I’m still feeling the effects of being linked to by a bigger site. It’s a phenomenon that most of the internet is familiar with, either from a spectator’s point of view or from having it happen to them. There are tutorials, even, on what to do if you’re linked to from bandwidth-annihilating sites such as Digg.com or BoingBoing, because if you’re hit on that sort of a scale then servers tend to crash, confusion attacks, and then no-one knows what was cool enough to click on in the first place.
Anyway, here’s something I’ve wanted to investigate for a while, but haven’t had any data on whatsoever - how does internet fame work? I’m pretty sure the entire thing could be modelled statistically if you had enough data, and here’s an indication of how it might go:
According to his mochibot stats, Kian Bashiri (the friendly chap behind You Have To Burn The Rope) received 100,000 pageviews on April 6th (102,589, pedantry fans!). Mochibot damages its reputation slightly by claiming only 44 of these were unique, but let’s roll with it and pretend that’s accurate. Of the one hundred thousand, 2,772 clicked through the link to the text edition here at Eff Seven - about 2.7%.

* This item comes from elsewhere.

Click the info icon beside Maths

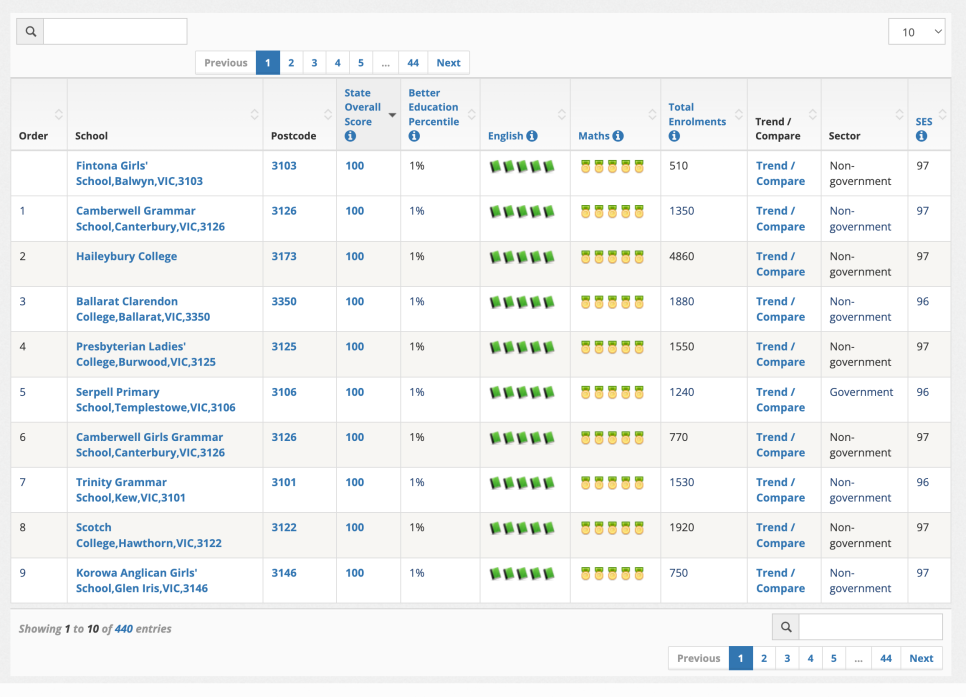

That’s not bad bearing in mind that the link here was ‘under the cut’ - i.e. you had to scroll down to see it - but it might surprise you that it’s so low, given that most of those reaching You Have To Burn The Rope had only been through one click to get there. Does it really decay that fast?
Well, no. Of the people that reached Eff Seven, 412 clicked through to download the text edition that they’d come here for in the first place - about 14% this time.

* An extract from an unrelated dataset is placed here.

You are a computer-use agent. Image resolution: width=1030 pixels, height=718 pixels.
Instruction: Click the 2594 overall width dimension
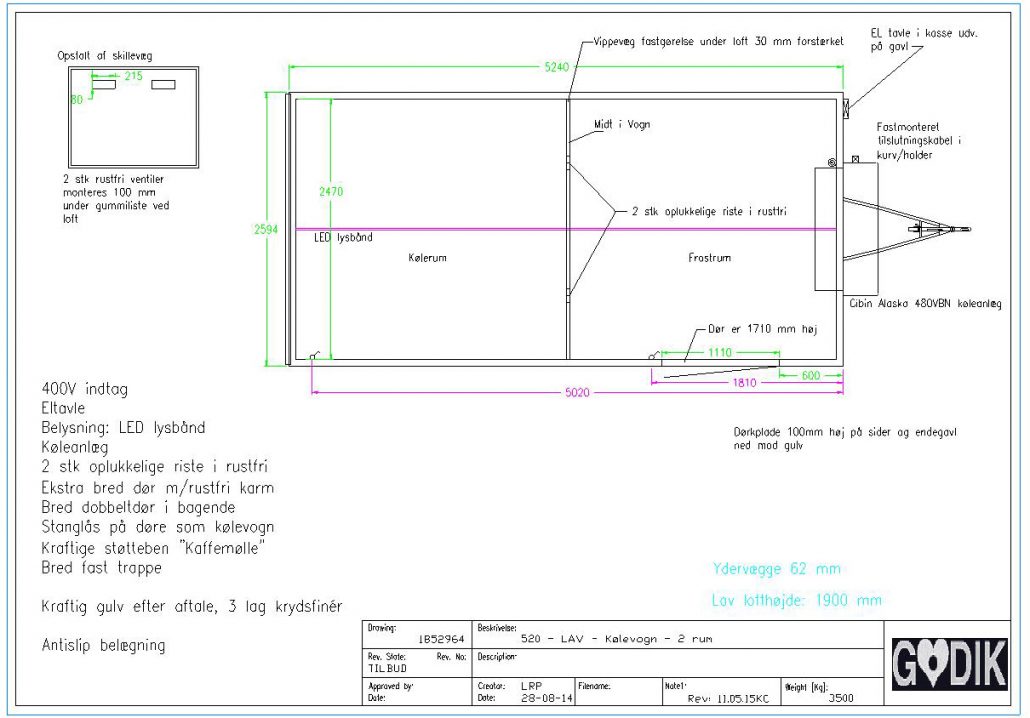(x=262, y=229)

Now you look ahead two days, though, and any hope of analysis goes flying out of the window tied to a jetpack. Of the 105,000 hits the parent site received, Eff Seven got just 1% of - 1,000 or so. And of them, only 10% clicked through to download the text game. I guess you could explain this by saying that at this stage, most people coming to the site were looking for updates. But what’s more likely is that two days is such a fantastically long time on the Internet, that the entire makeup of the traffic would have changed - where it came from, what kind of user it was.
I don’t know if it’s a bit weird, or nerdy to say, but I think studying this would be pretty interesting. A lot of people try to get a slice of the big Hive minds that surf around slashdot and Digg. I’m sure there’s a way of working out where the hurricane’s going to hit next.